I apologize in advance for the long post, but I promised myself I would come back here to share my thoughts/experience/journey after it was all over. And here I am, officially an RN!!!
So here it is, as concise as possible.
My first post here was a sad one. I had graduated from a decent nursing school with good grades and took my NCLEX-RN in early July. Only to find out I failed two days later (Yes the PVT trick DOES work, it took me to the credit card page). I was devastated to say the least. I couldn't help but to feel like the biggest failure in the world. I also didn't know what the heck to do! I had studied the saunders book from cover to cover, practiced questions and felt pretty confident. When I left the test, I did not feel great about it, but never would have thought I failed.
After mourning for a few days, I put my big girls pants on and decided I needed to figure out how to pass this test. I didn't go to school for five years for nothing! MOST IMPORTANTLY, like many of us in times of stress/pain, I turned to God. I had always had a relationship with Him, but I knew having a stronger bond with God would help me help myself. So I prayed, everyday, for strength mostly, to get through this.
ATI - My school made me purchase ATI, and througout my last semester, I practiced a few questions a week, never really taking it serious. That was my first big mistake!! Start studying BEFORE you graduate. That last semester start practicing questions/content. For my first attempt, I thought virtual ATI was too tedious so did not do it like I should have. In studying for my second attempt, my main study tool was ATI. I still think a lot of it is tedious, especially if your online tutor sends you short answer questions, but it will help since those questions are formulated from the areas you are weak in. I think ATI was most helpful to practice questions. I completed assesments even if they were not assigned to me. Practice, practice, practice! I started getting more comfortable with NCLEX style questions with all the practicing.

SUPPLIED INFORMATION:
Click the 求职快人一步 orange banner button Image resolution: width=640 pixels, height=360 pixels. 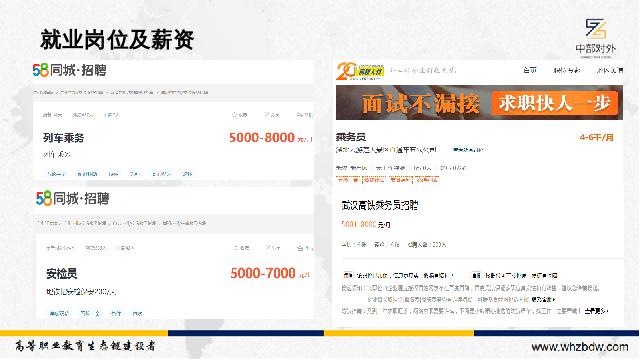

EXERCISE GOAL: Continue the post about passing the NCLEX-RN on a second attempt, starting after its last sentence. None of the material is needed for this work.

ANSWER TO THIS EXERCISE:
Saunders - This was my main study tool for my first attempt. I do like this book, JUST for content though. I do not recommend using this book for NCLEX style questions. The questions are too easy and straight to the point. The actual NCLEX is not that simple and obvious. It makes you apply content and concepts and THINK. The book is great to review content however, it has great visuals. A lot of it can be repetitive. **The CD has a few good resources too.
PDA - I looked at the majority of this book for my first attempt. It's a good book for delegation and knowing what an LPN, RN, AP can/cannot do. It's good to review for sure. I did not look at it for my second attempt but got the gist of from reading it once.
Kaplan - strategies/practice/review 2013-14 - I read a chapter or two of this book so can't really comment on how good it is to study. I did however use the CD for one of the practice tests and some to do other sample questions. As far as the questions, I think it was good for NCLEX style. They were hard and def made you think like NCLEX does.
Mosby's Pharm memory cards - Great little book to review meds! Awesome visuals and concise information. Honestly I did not finish reviewing the entire book, but it helped with remember a lot of meds. Especially cardiac meds.
Tutor - I managed to get paired up with an awesome nurse at my job that met with me a few times to practice questions. I am not sure where she got the questions from but this helped. She was also very encouraging. Having people to encourage and empower you is a huge boost for your confidence. I also saw someone to help me relax during the test, she taught me some relaxation techniques.
Random study guide - I found a random guide on here and have seen it floating around online. This is good to review a few times. Not sure who made it, but they did a good job of including things frequently asked on the NCLEX. Check it out.
On exam day I was nervous. Prayer helped me calm down a little. During the test I took a break to go to the bathroom. I also took breaks at my station by putting my head down, relaxing and praying when I felt like I was overwhelmed. About 1 hour and 45 minutes later my test shut off at 75. I felt relieved, yet anxious and scared. I cried for a good 10 minutes in my car while it all sank in. It was terrible, and I never ever wanted to take the test again. I was pretty sure I had failed, since I felt worse than I did the first time. My faith and family was the only thing that kept me somewhat sane. The next day, I decided to do with PVT trick with my close family around in case I needed a shoulder to cry on. GOOD POP-UP!!! I cried and sobbed anyway. GOD IS GOOD! HE ANSWERS PRAYERS. The next day I confirmed I passed! What a relief!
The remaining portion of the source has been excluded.